Quanto al programma politico, sarà l'ultimo dei problemi di De Magistris. La sua Persona travalica ogni confine. Si presenta come “uomo delle Istituzioni ma contro il Sistema”. Rivendica rottura del sistema e affidabilità di governo. Evoca «onestà, libertà, autonomia, competenza, coraggio, amore, passione, la corazza con cui ho retto a molti tsunami istituzionali, sempre tra la gente e con la gente». Esalta la «testimonianza esplosiva del Papa». Promette che con Lui «l'umanità andrà al potere e sarà un potere di servizio». Insomma, il programma di De Magistris è De Magistris, e tanto basta. Come l'Uno di Nicolò Cusano, raccoglie in sé la totalità degli opposti. Ogni pretesa di definirlo sminuirebbe la sua infinità. Quanto all'Umanità, dovrà avere pazienza.
UNIONE POPOLARE DALLA POESIA ALLA PROSA
Disgraziatamente, nel mondo reale la poesia scolora nella prosa, e si vendica di tanta enfasi. Prima il sodalizio con Di Pietro nella famosa Italia dei Valori, ai tempi in cui si opponeva alla commissione d'inchiesta sul G8 di Genova a difesa dell'onore della polizia, e all'introduzione del reato di tortura. Poi i dieci anni di sindacatura a Napoli dentro le ordinarie compatibilità di un'amministrazione borghese: pagamento del debito pubblico alle banche, privatizzazione delle Terme di Agnano, tagli agli asili nido con relativi milioni ai privati, blocco della contrattazione in Comune, vendita delle quote comunali dell'aeroporto di Capodichino, affidamento ai privati della gestione dei cimiteri, denuncia dei lavoratori in sciopero nel trasporto cittadino, nel nome del “popolo utente”... Il tutto compensato dalle concessioni di spazio ai centri sociali della città, con questo assunti e arruolati quale guardia del corpo del sindaco, tra comizi roboanti e toni messianici. Insomma, una sorta di Chavez de' noantri, o se si vuole di zapatismo partenopeo, presentato (letteralmente) come “laboratorio mondiale dell'incontro tra potere e popolo”. In realtà una forma di subordinazione del popolo al potere.

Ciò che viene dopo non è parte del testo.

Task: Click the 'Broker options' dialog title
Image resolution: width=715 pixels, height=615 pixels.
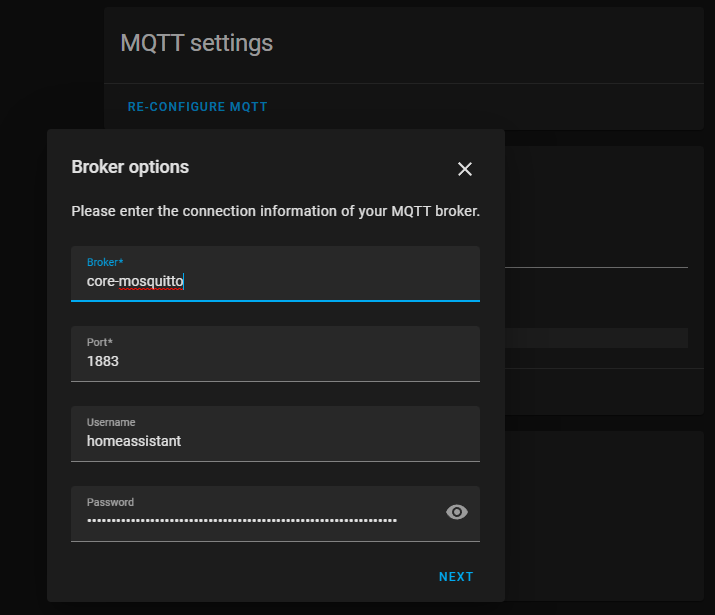Action: click(130, 167)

DA PODEMOS A MÉLENCHON, UNA SINISTRA DI GOVERNO DEL CAPITALISMO
Oggi parlano per De Magistris i suoi riferimenti internazionali, pur esibiti come punti di forza.
Podemos, con ben quattro ministri, partecipa del governo dell'imperialismo spagnolo, quello che aumenta le spese militari, approva l'estensione della NATO, massacra i migranti in accordo col Marocco, rifiuta l'autodeterminazione della Catalogna.

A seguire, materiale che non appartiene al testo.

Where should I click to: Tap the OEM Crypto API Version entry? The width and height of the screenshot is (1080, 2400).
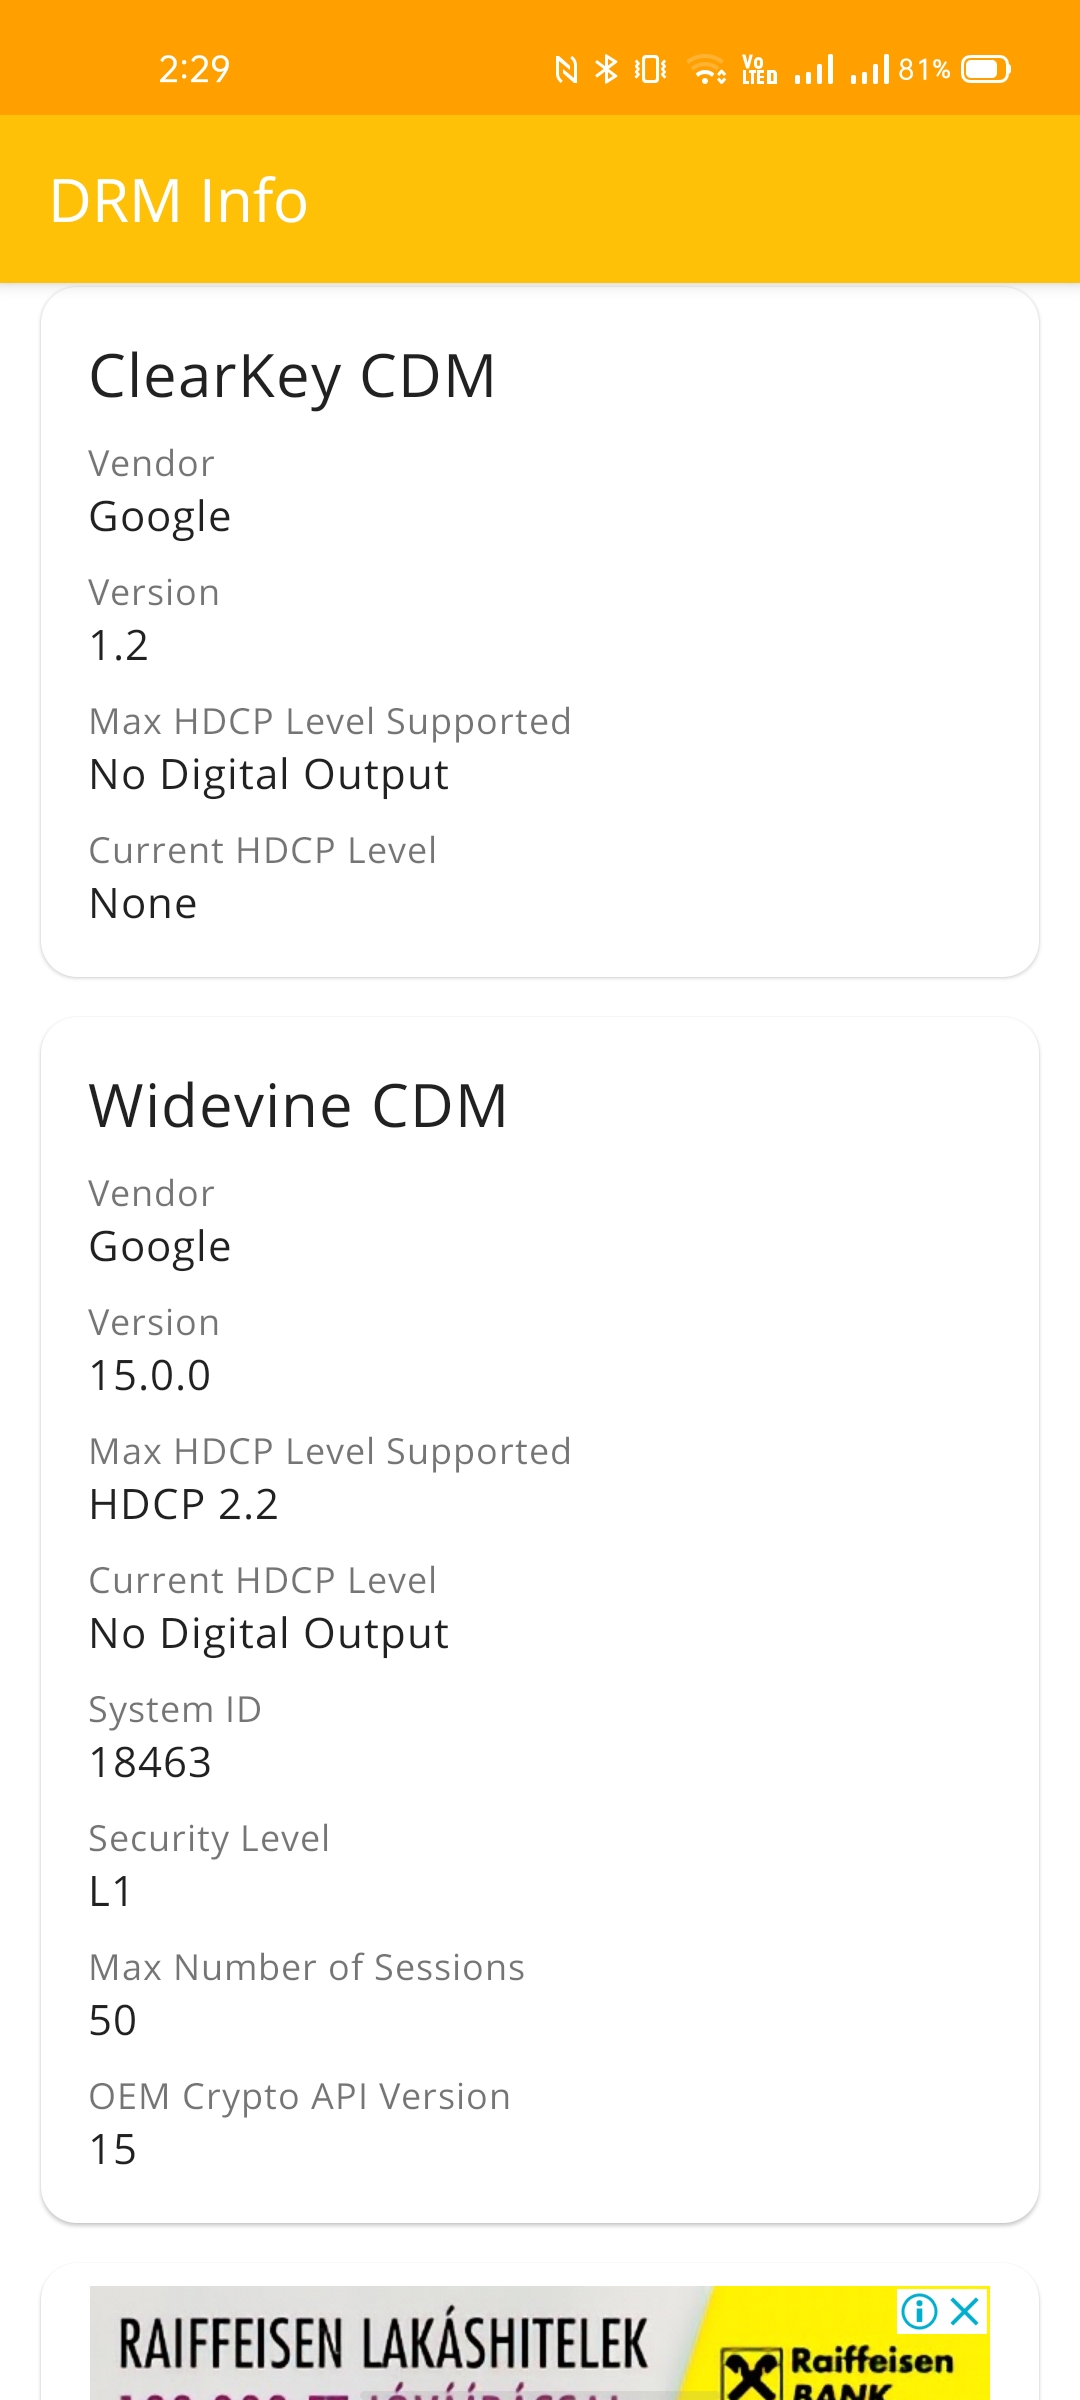300,2123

Mélenchon, ex ministro del governo Jospin e bombardatore di Belgrado, ha appena rimosso la richiesta di uscita dalla NATO per accordarsi col Partito Socialista, non chiede né l'indipendenza per le colonie di Oltremare né il ritiro delle truppe francesi dal Sahel (limitandosi all'”apertura di un dibattito”), nel nome degli “interessi strategici della Francia”.
Peraltro Manon Aubry, presente all'assemblea di Roma di Unione Popolare in rappresentanza della France Insoumise, ha pensato bene di benedire anche la lista di Sinistra Italiana e dei Verdi, tutta interna al campo largo di Letta. Meglio evitare di compromettersi, e tenersi aperta ogni strada. Con buona pace di De Magistris e dei suoi reggicoda.
Non sappiamo quale sarà la risultante elettorale di Unione Popolare e dei calcoli incrociati che la sottendono. Sappiamo che l'esigenza di un partito indipendente della classe lavoratrice e di un programma di rivoluzione sociale non ha nulla a che spartire con la vecchia riproposizione di equivoci populisti attorno a personaggi in cerca di autore.